Inevitably this has led to me to re-evaluate other ‘givens’ of domestic life. Why, for example, do we make beds? If it’s straightened sheets and pillows you’re after, why not do it before you go to bed rather than waste time and energy in the morning, especially when there’s already the tedious routine of shaving for men and make-up for women. Though I’d go one further and say why bother make the bed at all. The sheets will be crumpled up within minutes of getting in anyway. When the reaper comes calling, how much of your life will have been wasted making beds – smoothing sheets, hospital corners, plumping pillows and all? And if you really feel the need for crisp, cold sheets, tightly tucked down, then make it a treat to look forward to every month when you change the bed or go on holiday and have hotel staff do it for you.
And don’t get me on duvets and duvet covers. I had an eiderdown as a child. It needed no constant wrestling with a cover, just pulled up over me at night. No-one admits to inventing the duvet but its popularity in the UK seems to have arisen as some sort of fashion statement when we were in the thrall of Habitat and Laura Ashley on every High Street. And where are they now, though we persist with the duvet?
And then there are cushions. What are they for? Show me a house with cushions and I’ll show you the influence of a woman. No male that I know would even consider buying a cushion, let alone festoon sofas and – worse still – beds with them.
But back to my genius dishwasher idea. I’d put it out of my mind to concentrate on writing Homeward Bound, though I did get the occasional twinge about whether it would work and was I being a mite extravagant, decadent even.

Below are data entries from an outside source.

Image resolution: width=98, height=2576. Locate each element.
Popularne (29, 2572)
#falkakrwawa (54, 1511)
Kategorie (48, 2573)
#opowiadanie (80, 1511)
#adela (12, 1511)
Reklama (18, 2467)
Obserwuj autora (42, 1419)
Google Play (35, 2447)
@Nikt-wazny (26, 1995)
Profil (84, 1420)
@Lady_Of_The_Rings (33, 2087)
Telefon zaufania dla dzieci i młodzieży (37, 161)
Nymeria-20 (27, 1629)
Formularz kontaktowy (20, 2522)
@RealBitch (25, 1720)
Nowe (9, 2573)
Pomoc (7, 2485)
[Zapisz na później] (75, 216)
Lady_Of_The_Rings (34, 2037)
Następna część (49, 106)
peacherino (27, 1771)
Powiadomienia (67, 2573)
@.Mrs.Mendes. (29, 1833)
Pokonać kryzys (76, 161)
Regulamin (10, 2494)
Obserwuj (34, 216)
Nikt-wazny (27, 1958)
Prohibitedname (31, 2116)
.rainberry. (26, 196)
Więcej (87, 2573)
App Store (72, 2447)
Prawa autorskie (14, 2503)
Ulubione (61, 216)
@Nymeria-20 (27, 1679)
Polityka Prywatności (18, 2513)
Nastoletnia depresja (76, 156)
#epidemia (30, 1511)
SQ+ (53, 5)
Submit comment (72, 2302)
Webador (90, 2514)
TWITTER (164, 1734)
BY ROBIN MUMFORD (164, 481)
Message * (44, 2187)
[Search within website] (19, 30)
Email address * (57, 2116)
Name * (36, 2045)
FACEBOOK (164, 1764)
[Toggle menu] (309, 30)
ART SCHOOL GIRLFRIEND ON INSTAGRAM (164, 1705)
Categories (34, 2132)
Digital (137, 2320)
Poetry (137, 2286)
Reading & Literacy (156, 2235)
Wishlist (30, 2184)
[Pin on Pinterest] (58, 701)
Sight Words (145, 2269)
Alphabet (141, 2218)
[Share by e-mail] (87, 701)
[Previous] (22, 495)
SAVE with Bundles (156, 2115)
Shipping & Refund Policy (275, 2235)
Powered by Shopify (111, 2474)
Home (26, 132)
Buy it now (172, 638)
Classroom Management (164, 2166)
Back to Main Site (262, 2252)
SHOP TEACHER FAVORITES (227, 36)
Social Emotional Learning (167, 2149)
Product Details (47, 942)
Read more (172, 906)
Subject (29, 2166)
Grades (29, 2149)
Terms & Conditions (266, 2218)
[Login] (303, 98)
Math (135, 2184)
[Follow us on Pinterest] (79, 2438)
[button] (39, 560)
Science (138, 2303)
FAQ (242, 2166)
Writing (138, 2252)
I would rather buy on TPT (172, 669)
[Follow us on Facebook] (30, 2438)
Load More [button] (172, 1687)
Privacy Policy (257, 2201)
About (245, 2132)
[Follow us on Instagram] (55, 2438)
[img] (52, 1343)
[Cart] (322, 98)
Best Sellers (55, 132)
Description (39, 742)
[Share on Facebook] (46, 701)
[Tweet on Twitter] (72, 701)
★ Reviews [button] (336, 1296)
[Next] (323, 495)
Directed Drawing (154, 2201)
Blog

I needn’t have worried. There was a late change. I was informed that there was insufficient space for two dishwashers. And the plumbing couldn’t be adjusted to accommodate them both. I might have protested, but my wife and the designer presented the news as a fait accompli. So we have a new kitchen but just one dishwasher, and I spend probably twice as long a week in the cycle of dishwasher-storage-dishwasher-storage as I do making the bed and plumping up cushions (though luckily I’ve never mastered the duvet, so that’s a task avoided).
But if you like the dual dishwasher idea, feel free to use it.
As for me, my disappointment was mitigated somewhat by an unexpected addition to the kitchen, one that required minimal space and no extra pipework; a wine chiller. And I couldn’t argue against that.
Richard, thank you – if that’s a taste of your writing, I’m looking forward even more to reading the book! Wishing you every success with it…
About the author
Richard Smith is a writer and storyteller for sponsored films and commercials, with subjects as varied as caring for the elderly, teenage pregnancies, communities in the Niger delta, anti- drug campaigns and fighting organised crime. Their aim has been to make a positive difference, but, worryingly, two commercials he worked on featured in a British Library exhibition, ‘Propaganda’.